ABOUT THIS EXERCISE: Output exactly, and only, the lines below from the one with "Task: Open the" down to the one with "Where should I click to: Open". Include both end lines and no pictures.

GIVEN DATA:
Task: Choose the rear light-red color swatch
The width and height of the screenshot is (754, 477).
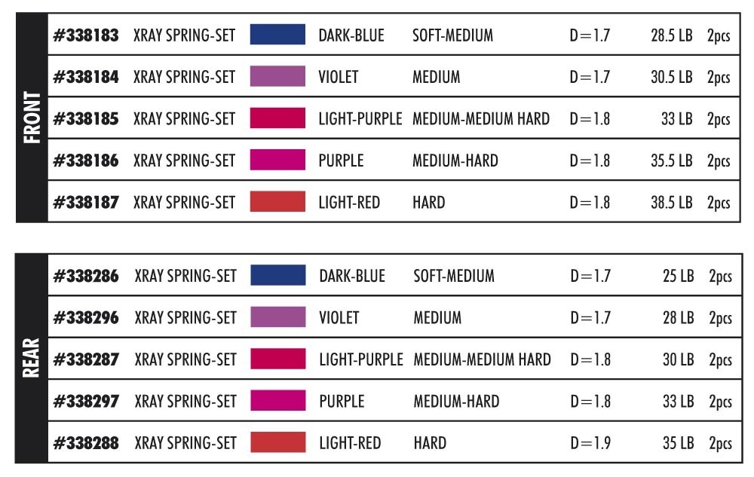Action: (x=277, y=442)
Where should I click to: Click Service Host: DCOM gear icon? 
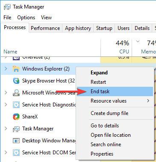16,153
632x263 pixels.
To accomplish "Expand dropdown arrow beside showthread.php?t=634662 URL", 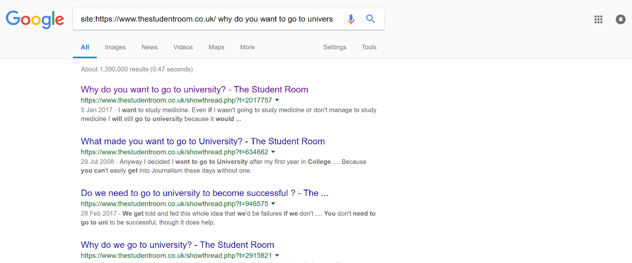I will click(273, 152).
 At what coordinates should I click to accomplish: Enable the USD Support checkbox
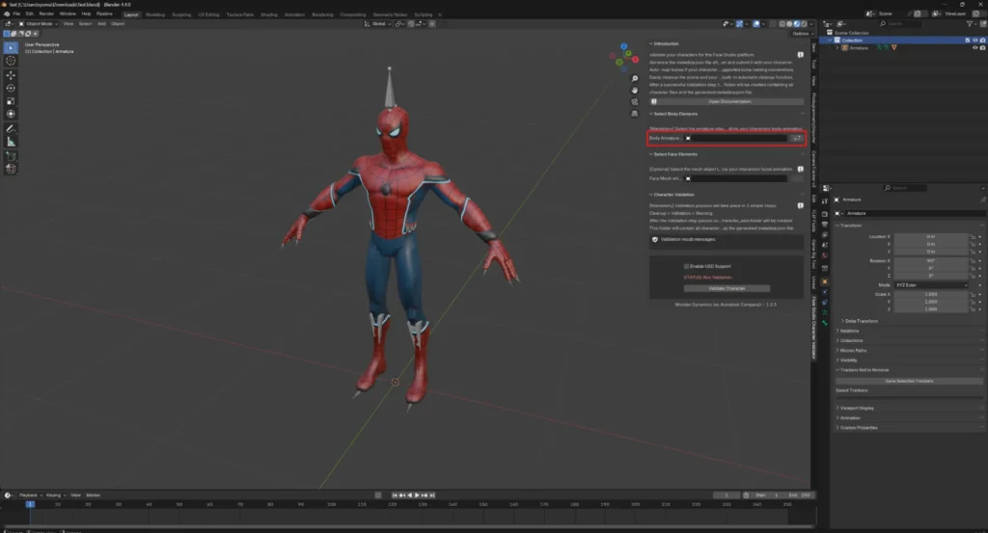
==
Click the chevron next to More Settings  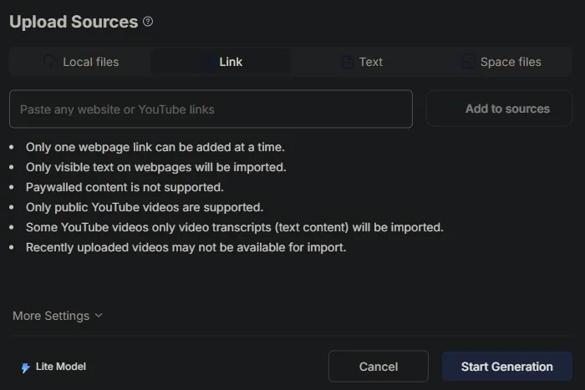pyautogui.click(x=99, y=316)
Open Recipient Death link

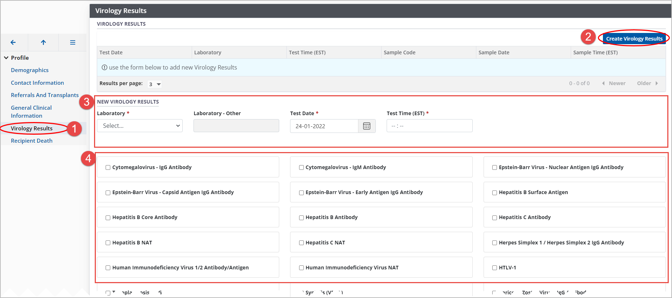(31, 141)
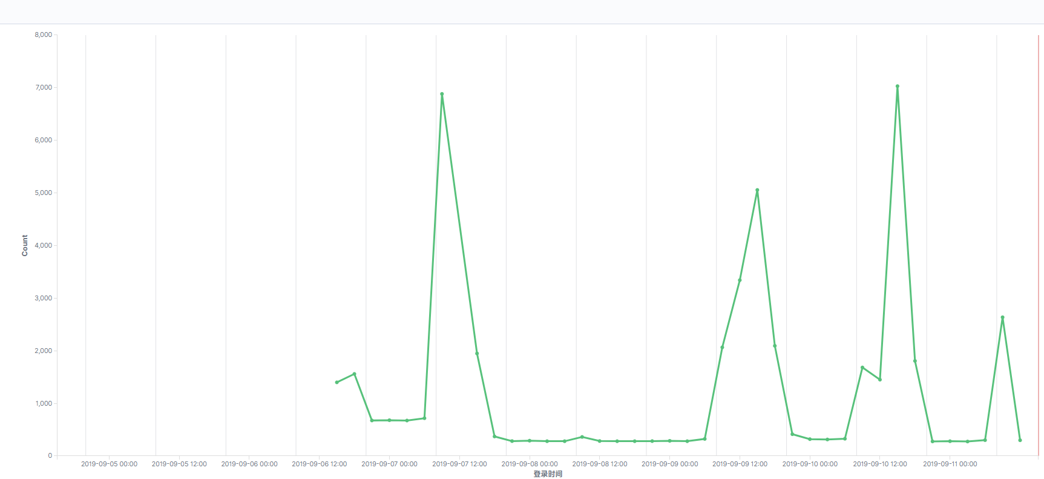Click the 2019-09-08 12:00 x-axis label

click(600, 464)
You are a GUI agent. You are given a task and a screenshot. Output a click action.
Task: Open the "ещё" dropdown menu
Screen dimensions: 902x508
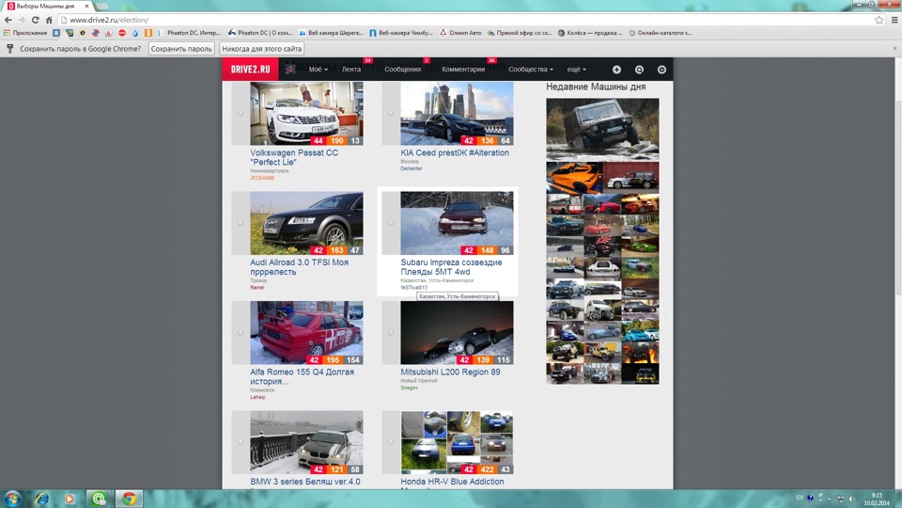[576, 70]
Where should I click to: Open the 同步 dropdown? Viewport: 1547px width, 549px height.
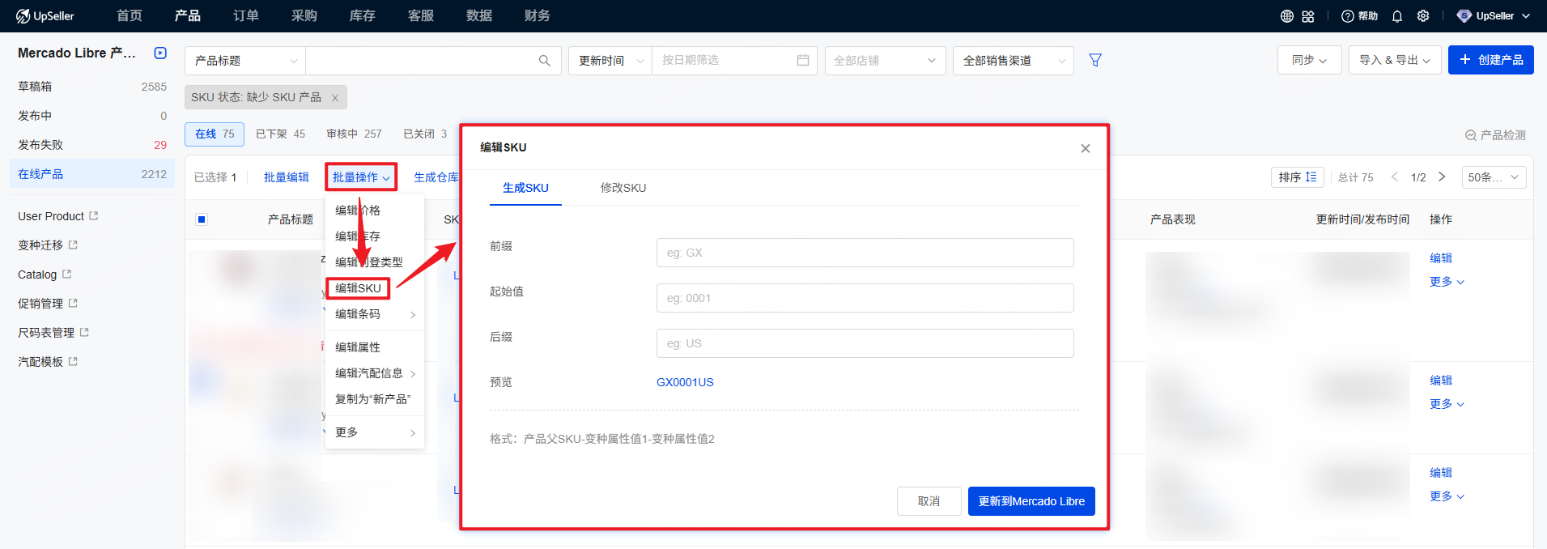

ANSWER BOX:
Task: Open the "ещё" dropdown menu
Screen dimensions: 902x508
[576, 70]
Where should I click to: Open the 同步 dropdown? Viewport: 1547px width, 549px height.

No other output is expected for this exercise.